### TESTO DI LETTURA

================================

Sentenza Sentenza Cassazione Civile n. 19925 del 29/09/2011

Cassazione civile sez. VI, 29/09/2011, (ud. 05/07/2011, dep. 29/09/2011), n.19925

LA CORTE SUPREMA DI CASSAZIONE

SEZIONE SESTA CIVILE

SOTTOSEZIONE 3

Composta dagli Ill.mi Sigg.ri Magistrati:

Dott. TRIFONE Francesco – Presidente –

Dott. AMENDOLA Adelaide – Consigliere –

Dott. GIACALONE Giovanni – Consigliere –

Dott. DE STEFANO Franco – Consigliere –

Dott. SCARANO Luigi Alessandro – rel. Consigliere –

ha pronunciato la seguente:

ordinanza

sul ricorso 13608-2010 proposto da:

B.G. (OMISSIS) e B.M., elettivamente

domiciliati in ROMA, VIA GIUSEPPE FERRARI 4, presso lo studio

dell’avvocato MERCOLINI MARCO, che li rappresenta e difende, giusta

procura speciale in calce al ricorso;

– ricorrenti –

contro

IMMOBILIARE DOMUS SRL (OMISSIS) in liquidazione, in persona del

Liquidatore legale rappresentante pro tempore, elettivamente

domiciliata in ROMA, VIA OTTORINO LAZZARINI 19, presso lo studio

dell’avvocato PIZZUTI GIULIO, che la rappresenta e difende unitamente

all’avvocato PELLEGRINI ROSSANA, giusta delega e procura speciale in

calce al controricorso;

– controricorrente –

avverso la sentenza n. 1482/2009 della CORTE D’APPELLO di FIRENZE del

22.9.09, depositata il 10/11/2009;

udita la relazione della causa svolta nella camera di consiglio del

05/07/2011 dal Consigliere Relatore Dott. LUIGI ALESSANDRO SCARANO.

E’ presente il Procuratore Generale in persona del Dott. TOMMASO

BASILE.

================================

### ESERCIZI
**A)** Riassuma in due frasi il testo dell'ordinanza della Cassazione.
**B)** Risponda alle seguenti domande sul testo dell'ordinanza della Cassazione, una per riga:
(i) Quale avvocato rappresenta e difende i ricorrenti?
(ii) Insieme a quale avvocato l'avvocato Giulio Pizzuti difende la controricorrente?
(iii) Chi è presente in qualità di Procuratore Generale?
**C)** Prosegua il testo dell'ordinanza della Cassazione, riprendendo subito dopo l'ultima frase riportata.

### ESTRATTO DEL MATERIALE

================================

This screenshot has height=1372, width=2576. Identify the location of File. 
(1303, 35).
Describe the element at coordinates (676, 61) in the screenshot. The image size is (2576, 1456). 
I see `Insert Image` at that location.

================================

### SOLUZIONI PER ESERCIZIO
**A)** La Sottosezione 3 della Sesta Sezione Civile della Corte Suprema di Cassazione, presieduta dal Dott. Francesco Trifone, ha pronunciato un'ordinanza sul ricorso 13608-2010, proposto da B.G. e B.M. contro Immobiliare Domus Srl in liquidazione. Il ricorso è rivolto contro la sentenza n. 1482/2009 della Corte d'Appello di Firenze, depositata il 10/11/2009, e la relazione della causa è stata svolta nella camera di consiglio del 05/07/2011 dal Consigliere Relatore Dott. Luigi Alessandro Scarano.

**B)**
(i) L'avvocato Marco Mercolini.
(ii) L'avvocato Rossana Pellegrini.
(iii) Il Dott. Tommaso Basile.

**C)**
Fatto

RITENUTO IN FATTO E CONSIDERATO IN DIRITTO

Considerato che è stata depositata in cancelleria relazione del seguente tenore:

“Con sentenza del 10/11/2009 la Corte d’Appello di Firenze, in riforma della pronunzia Trib. Lucca 13/6/2005, accoglieva le riunite domande originariamente svolte dalla società IMMOBILIARE DOMUS s.r.l. in liq. nei confronti dei sigg.ri B.G. e M. che per l’effetto, rigettata la domanda dai medesimi spiegata in via riconvenzionale, condannava al pagamento di somma a titolo di corrispettivo per effettuati lavori di costruzione di un vano bagno completo di sanitari.

Avverso la suindicata pronunzia della corte di merito i B. propongono ora ricorso per cassazione, affidato a 3 MOTIVI. Resiste con controricorso la società IMMOBILIARE DOMUS s.r.l. in liq..

Con il 1^ MOTIVO i ricorrenti denunziano violazione e falsa applicazione dell’art. 2495 c.c., in riferimento all’art. 360 c.p.c., comma 1, n. 3.

Con il 2^ ed il 3^ MOTIVO denunziano omessa, contraddittoria ed insufficiente motivazione su fatti decisivi della controversia, in riferimento all’art. 360 c.p.c., comma 1, n. 5.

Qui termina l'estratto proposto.